Jensen Huang, co-founder and chief executive officer (CEO) of Nvidia, waves as he arrives for a media roundtable in Kuala Lumpur on December 8, 2023. (Photo by Mohd RASFAN / AFP).

Jensen Huang, co-founder and chief executive officer (CEO) of Nvidia. (Photo by Mohd RASFAN / AFP)

Nvidia unveils China-compliant gaming chip amid US export controls

  • Nvidia debuts a gaming chip with reduced speed in China to align with US restrictions on specific technology sales to the country.
  • The GeForce RTX 4090D Series GPU features 11% fewer processing cores compared to its counterparts sold outside China.
  • What next from Washington?

In the closing chapters of 2023, Nvidia Corp, the current juggernaut of AI chips, pulled back the curtain on its ambitious venture into tailored innovation for the Chinese market. Navigating a complex terrain, Nvidia faced the formidable task of crafting chips that catered to the distinctive needs of its Chinese clientele and danced within the strict confines of Washington’s export restrictions. In December, 2023, the company unveiled a reimagined gaming chip designed expressly for the gaming landscape in China.

Boasting a “quantum leap in performance, efficiency, and AI-driven graphics,” according to the company, the chip is set to hit Chinese shelves in January, 2024, as confirmed by an Nvidia spokesperson to Reuters. “The GeForce RTX 4090 D has been designed to comply fully with US government export controls,” the spokesperson said.

Performance comparison for the new Nvidia chip for China. Source: Nvidia.

Performance comparison, including the company’s new chip. Source: Nvidia.

Under the new US export control regulations, Nvidia cannot ship its flagship consumer gaming graphic card, the RTX 4090, to China, the world’s largest semiconductor market, making the RTX 4090 D a notable release. The debut of the GeForce RTX 4090 D signifies Nvidia’s first official launch of a China-focused chip since the Biden Administration’s introduction of export rules in October, 2023.

Nvidia China chip could cause issues in Washington.

Will Nvidia’s new chip cause issues in Washington?

The Nvidia GTX 4090 D chip listed on the company’s China website packs approximately 10% fewer processing cores compared to its international counterpart, the 4090, sold in other countries. During Nvidia’s CEO Jensen Huang’s visit to Malaysia last month, he affirmed the company’s commitment to crafting compliant versions of its top-tier products, tailored for the Chinese market. 

Huang said his company is “extensively engaging” with the US government while developing graphics products that align with the export regulations imposed by the Biden administration, aiming to curb the rapid progress of China’s AI capabilities. The rules also resulted in the blockage of two modified AI chips, the A800 and H800, designed by Nvidia for the Chinese market to comply with the initial export rules unveiled in October 2022. 

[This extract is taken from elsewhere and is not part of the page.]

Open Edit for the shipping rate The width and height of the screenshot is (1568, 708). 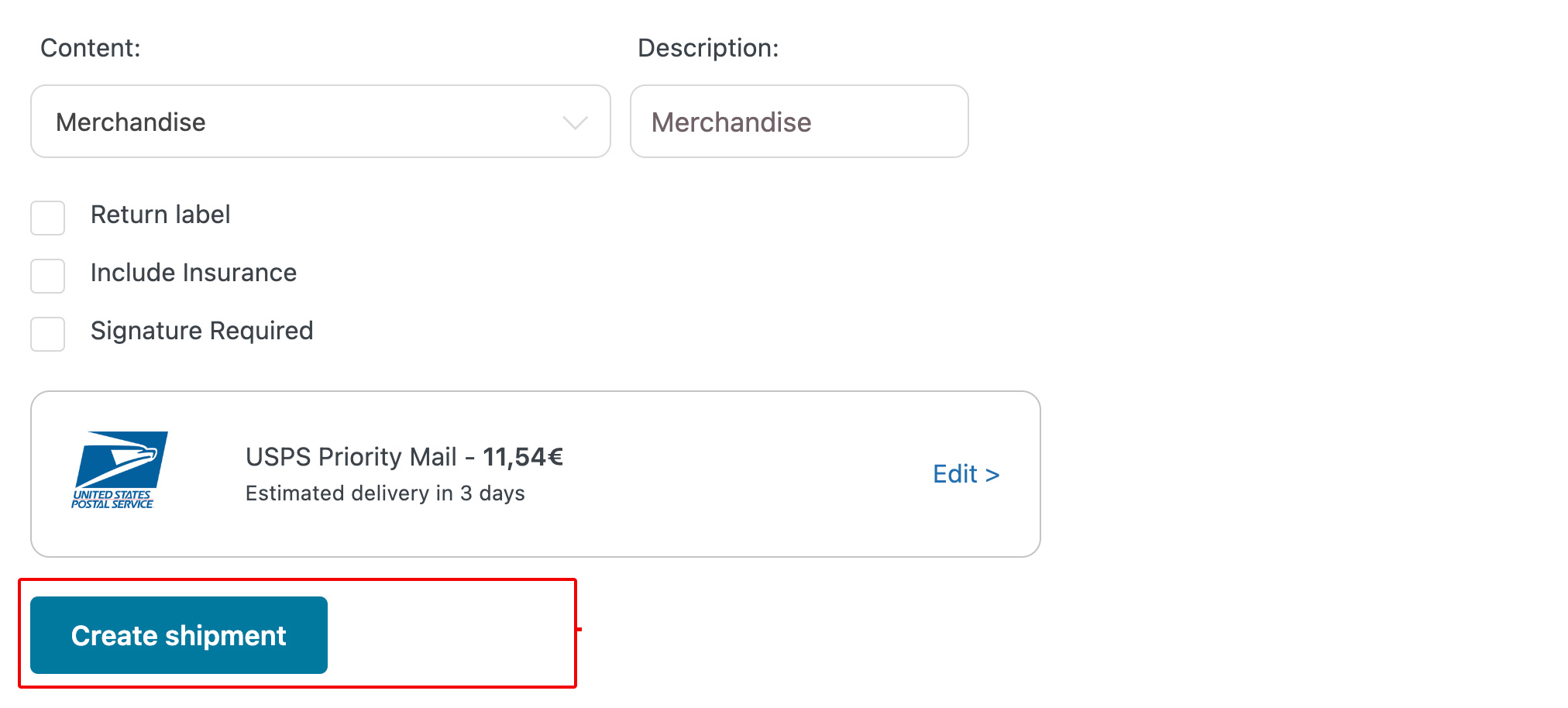point(965,474)
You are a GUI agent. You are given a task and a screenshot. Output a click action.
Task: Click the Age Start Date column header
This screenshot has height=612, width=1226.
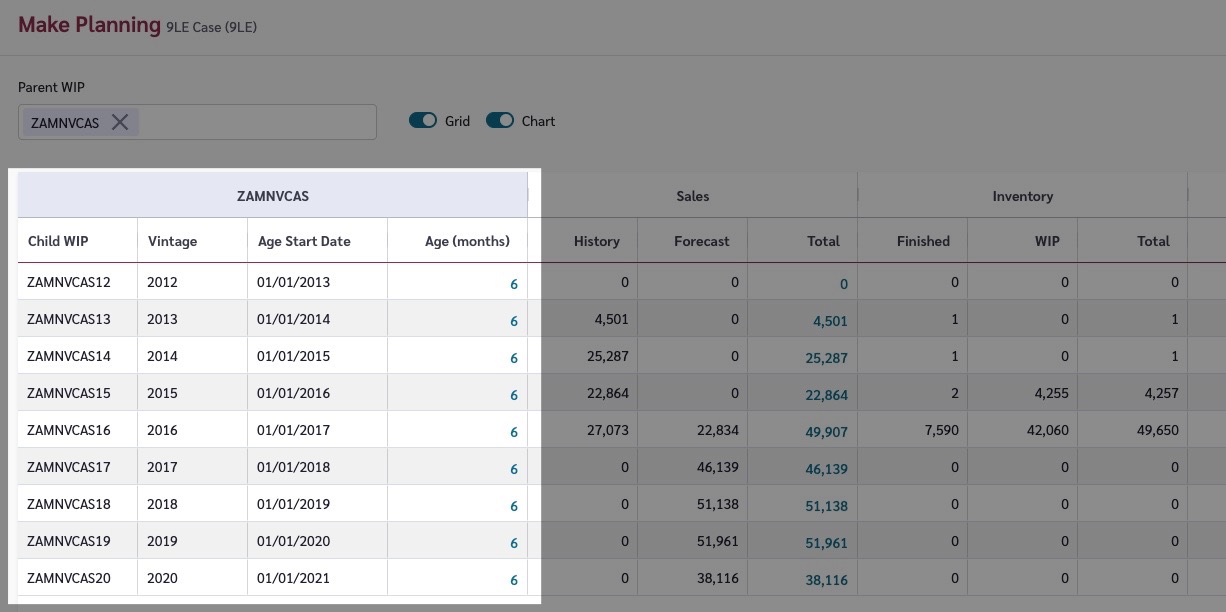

On December 11, last year, US Commerce Secretary Raimondo, in an interview with Reuters, clarified that Nvidia has the green light to sell AI chips to China, except those boasting the highest processing power. In contrast to the prohibited RTX 4090, the China-centric RTX 4090 D is reported to be “5% slower in gaming and creating.”

Nvidia RTX 4090D specifications.

Nvidia RTX 4090D specifications.

Priced at 12,999 yuan (US$1,842), the China-targeted RTX 4090 D commands a premium of 350 yuan (US$50) compared to the second most advanced chip in the product series available to Chinese customers.

Is Nvidia working on any more AI chips for China?

In early November, the semiconductor industry newsletter, SemiAnalysis, suggested that Nvidia, in reaction to the recalibrated export rules unveiled in October 2023, might unveil three new AI chips designed for the Chinese market. Nevertheless, as per Reuters‘ report, Nvidia informed its Chinese customers of a delay in launching one of the chips, pushing the release to the first quarter of this year. 

Nvidia’s GeForce RTX 4090 D could be the first of the three new AI chips to very distinctly not flout US trade restrictions, and yet allow China to develop its AI programs. As of now, the other two chips have yet to appear on Nvidia’s China website. According to Dylan Patel, chief analyst at SemiAnalysis, one of the China-specific GPUs is over 20% faster than the H100 in LLM inference and is more similar to the new GPU that Nvidia is launching early this year than it is to the H100. 

Specification details on Nvidia’s new GPUs show that the AI chip giant is “perfectly straddling the line on peak performance and performance density with these new chips to get them through the new US regulations,” he added.